Entries that point to words and elements

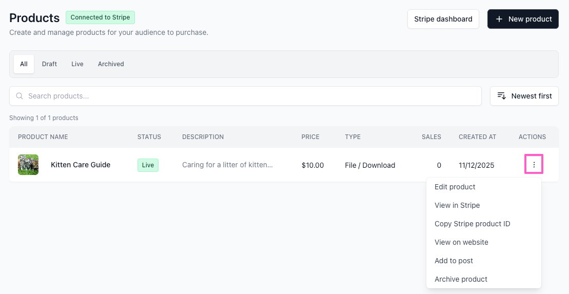Viewport: 569px width, 294px height.
Task: Click Archive product in the menu
Action: pyautogui.click(x=461, y=279)
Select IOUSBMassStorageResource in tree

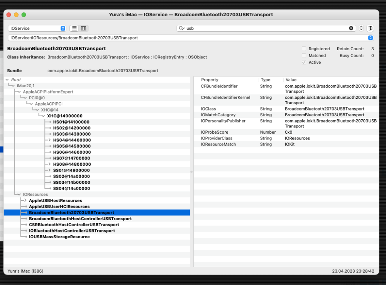59,237
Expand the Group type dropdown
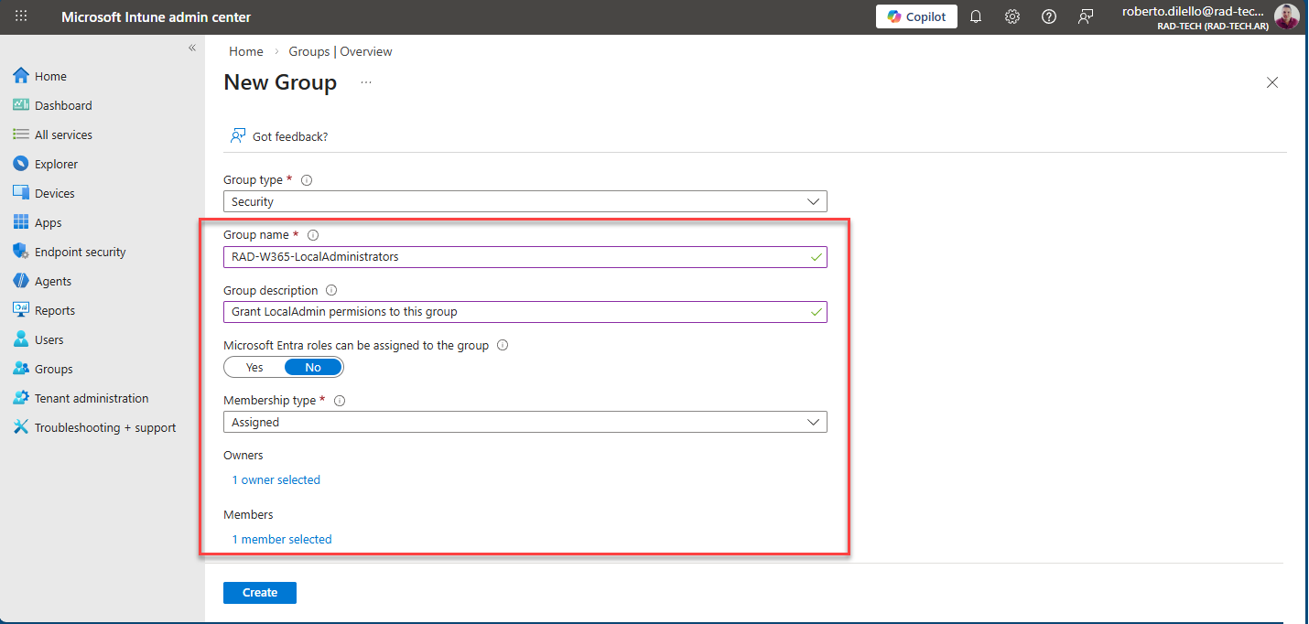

- [WHAT TO PRODUCE] Can you copy out every line of the entries above word for word, leaving out the pictures?

- [WRITTEN RESPONSE]
Viewport: 569px width, 294px height.
Task: Click Archive product in the menu
Action: pyautogui.click(x=461, y=279)
Select IOUSBMassStorageResource in tree

59,237
Expand the Group type dropdown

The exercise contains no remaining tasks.